A mão. Uma reflexão sobre a mutilação do sujeito


Por Gilvaldo Quinzeiro

 

 

Que realidade ainda está por vir, quando,  a que nos escapa,  nada  fizemos para contemplá-la?  Calma, nem tudo é tão volátil assim. Ainda nos resta a mão que não mudou ao longo desse tempo todo!

 

A mão do homem é a mesma ao longo de milhares e milhares de anos. A mesma mão com a qual se identificava em suas linhas, o passado e o futuro do homem. O que mudou neste tempo todo, no entanto,  é “a coisa” sobre a qual a mão se fecha, e com a qual o homem passa a se identificar.  Aliás, coisa há no mundo pela qual a mão se seca, enquanto o homem se transforma em pantanoso solo – nada nasce senão “a coisa” em que o homem se afunda.  Ora, dizer que a mão do homem permanece a mesma, ao contrário da “coisa” que a mão segura, é chamar atenção para o poder mutilador  da “coisa”, no mesmo instante em que a mão nos escapole. É nesta condição,  portanto, que a mão  toma uma  dimensão outra – aquela em  que  o dedo que estamos  agora a apontar  não é o mesmo em  cuja unha está encravada, mas o “da coisa” que nos parte por inteiro.

 

Este texto, portanto, falará das mais profundas mutilações sofridas pelo sujeito  na sociedade contemporânea.
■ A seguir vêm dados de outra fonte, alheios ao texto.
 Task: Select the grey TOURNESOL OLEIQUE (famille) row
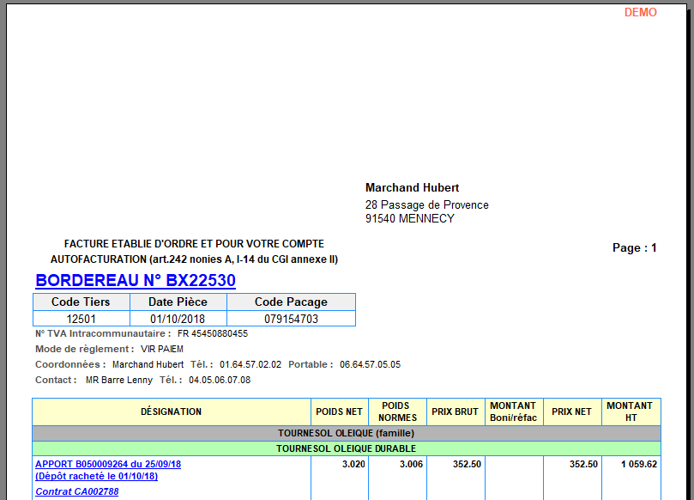pos(347,434)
Aliás, nada mais contemporâneo do que a mutilação do sujeito – marca indelével das atuais condições existenciais. Para isso, apoiaremos a nossa fala sobre alguns fatos do dia a dia, bem como numa escuta psicanalítica; escuta esta onde sujeito é total silêncio. Faremos tal feito, sabendo dos riscos da automutilação. Afinal, sobreviver o aleijo, a despeito  do culto de  uma imagem perfeita, é manter-se de pé na condição de revolucionário.

 A propósito, por falar do poder mutilador da  “coisa”,  no que nos transformou o uso do “aparelho celular”, neste tempo em que todos acreditam estar ligados? Do que nos serve a mão, se são com os olhos  que se esgravatam as coisas?
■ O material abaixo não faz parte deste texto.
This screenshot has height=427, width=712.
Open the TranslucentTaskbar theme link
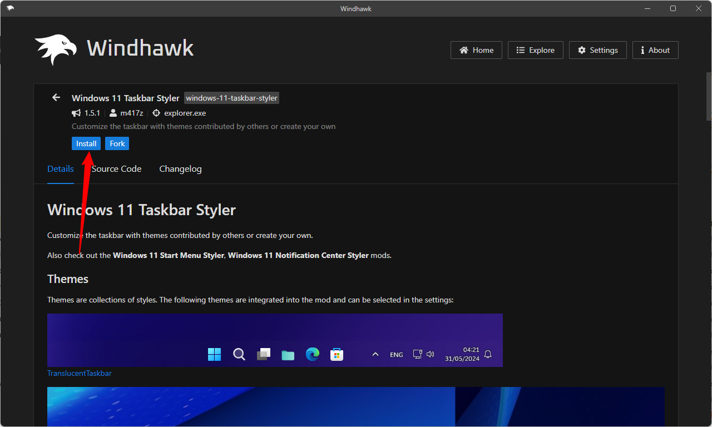[x=79, y=373]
Foi pensando em responder esta e outras questões que iniciei uma investigação junto às pessoas mais próximas a mim, entre estas, os meus próprios alunos. Tal investigação, entretanto, não se trata de algo tão criterioso, como a que se caracteriza uma investigação científica, mas do meu fazer diário no trato com as questões existenciais.

“O celular é minha mão”, respondeu-me de pronto  um aluno quando por mim questionado. Fiquei a principio mutilado com esta resposta. Ora, se a mão para o sujeito, já não é mais  da ordem daquilo com que se  “pesca a coisa”, mas, pela  “coisa” se é pescada, então, falar do sujeito é dizer, da sua condição de peixe fora do ambiente aquoso. Portanto, o dito aqui  não só nos empurra de goela à abaixo uma espinha, como põe  mais “escamas” na discussão.

O que é a mão, naquilo em que “a coisa” lhe abarca? O que é “a coisa” naquilo que o sujeito se oculta? O que é o sujeito com a “mão” que não mais o identifica? A resposta não é outra senão, o rasgo do sujeito. Tudo enfim é a exterioridade, e o nó – amarradio numa bolha de sabão!